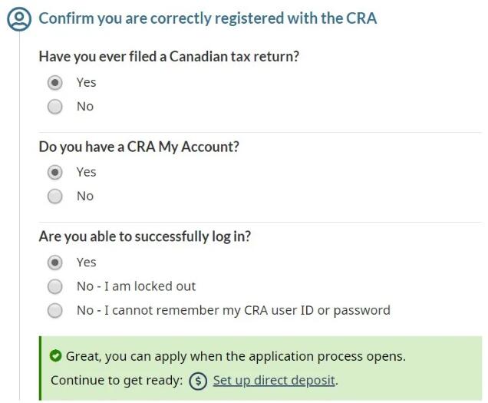This screenshot has width=488, height=403.
Task: Click the 'Great, you can apply' success message
Action: (236, 357)
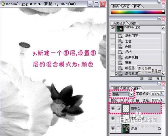Click delete state trash icon in History panel
Image resolution: width=168 pixels, height=136 pixels.
point(158,79)
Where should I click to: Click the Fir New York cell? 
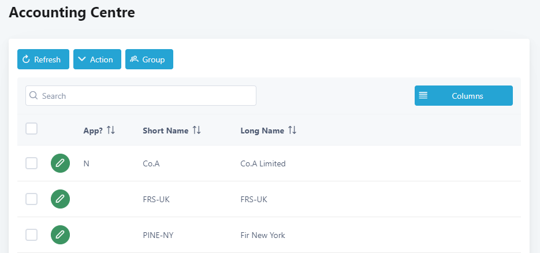coord(262,235)
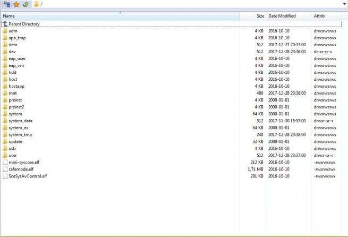Image resolution: width=348 pixels, height=237 pixels.
Task: Click the Attrib column header
Action: tap(319, 16)
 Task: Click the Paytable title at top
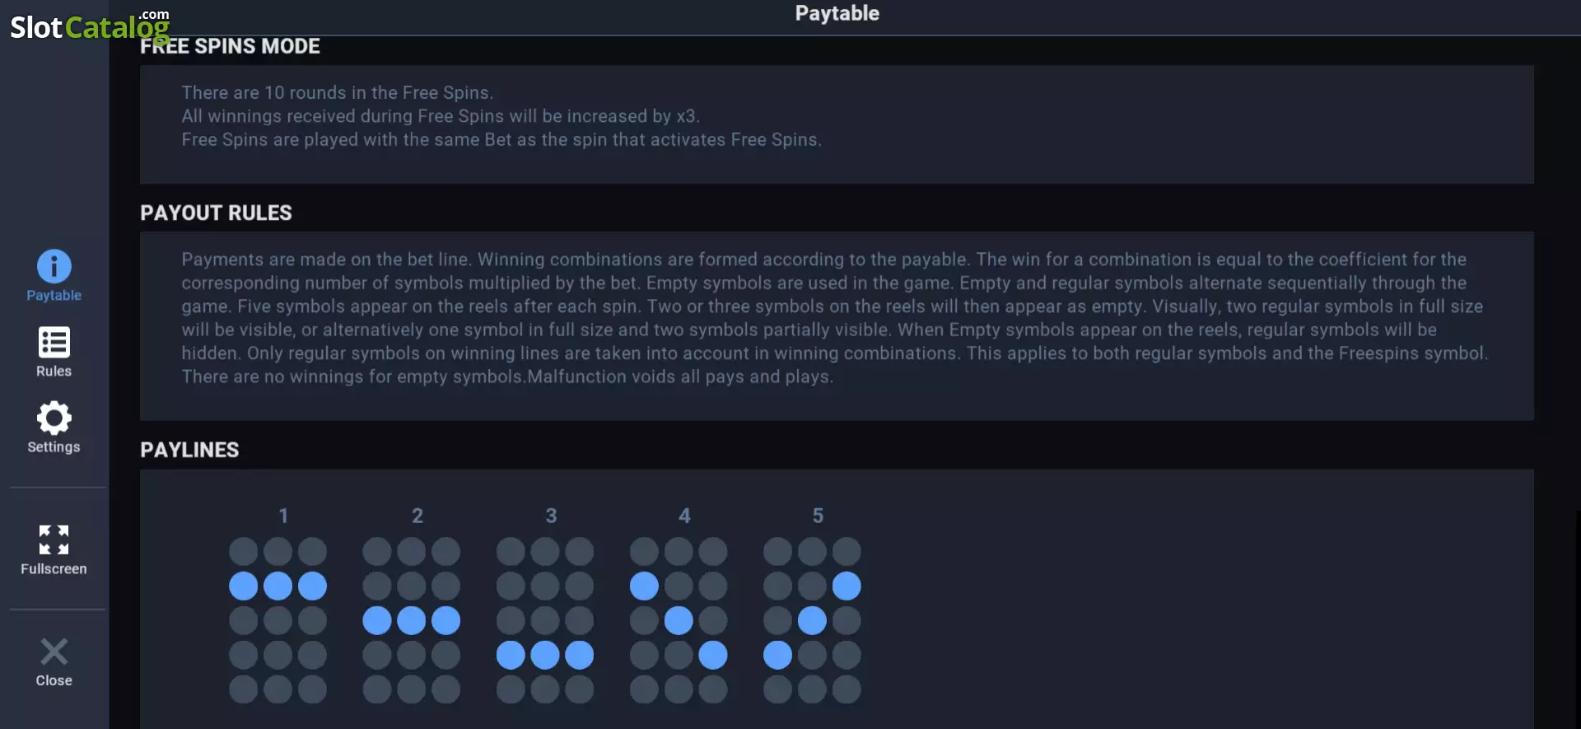pos(837,13)
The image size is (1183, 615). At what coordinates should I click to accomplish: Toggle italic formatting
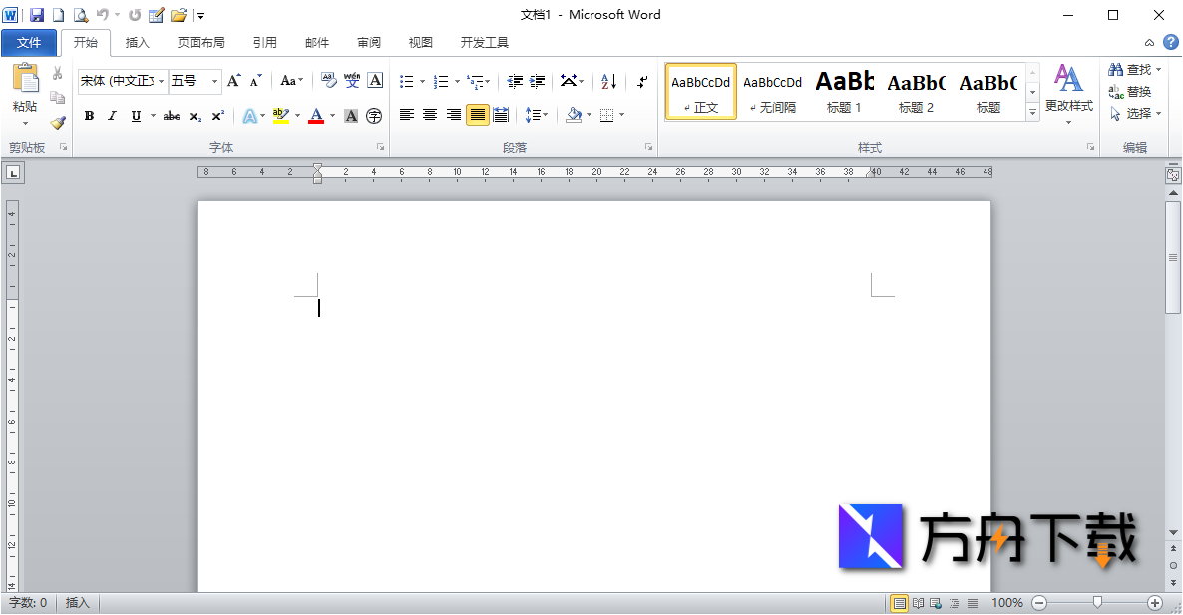(111, 116)
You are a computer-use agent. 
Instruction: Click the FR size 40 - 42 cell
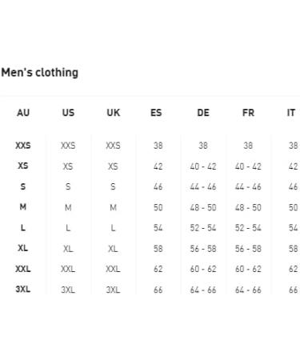(248, 166)
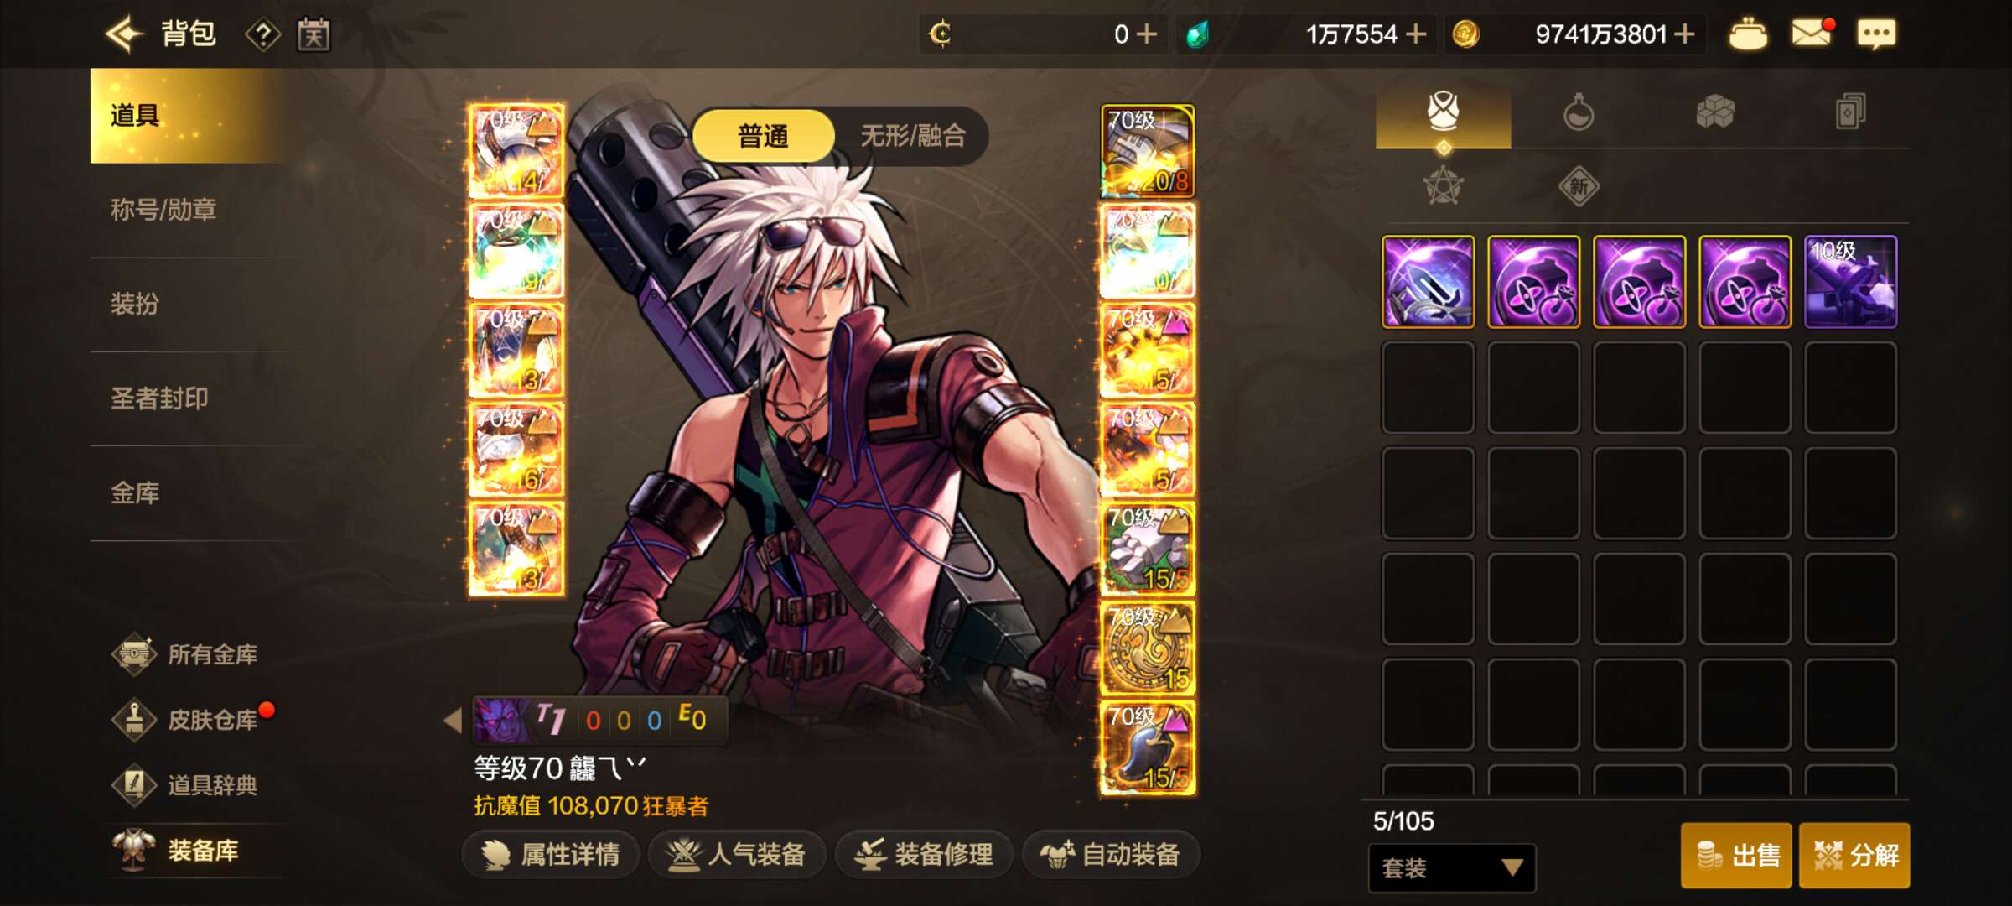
┄┄┄┄┄┄┄┄┄┄┄┄┄┄┄┄┄┄┄┄
▶ [Request]
Copy the rows word for word, from the line containing "You are a computer-use agent." through the end of the rows. Leave the pictures out.

▶ [Written answer]
You are a computer-use agent. 
Instruction: Click the FR size 40 - 42 cell
(248, 166)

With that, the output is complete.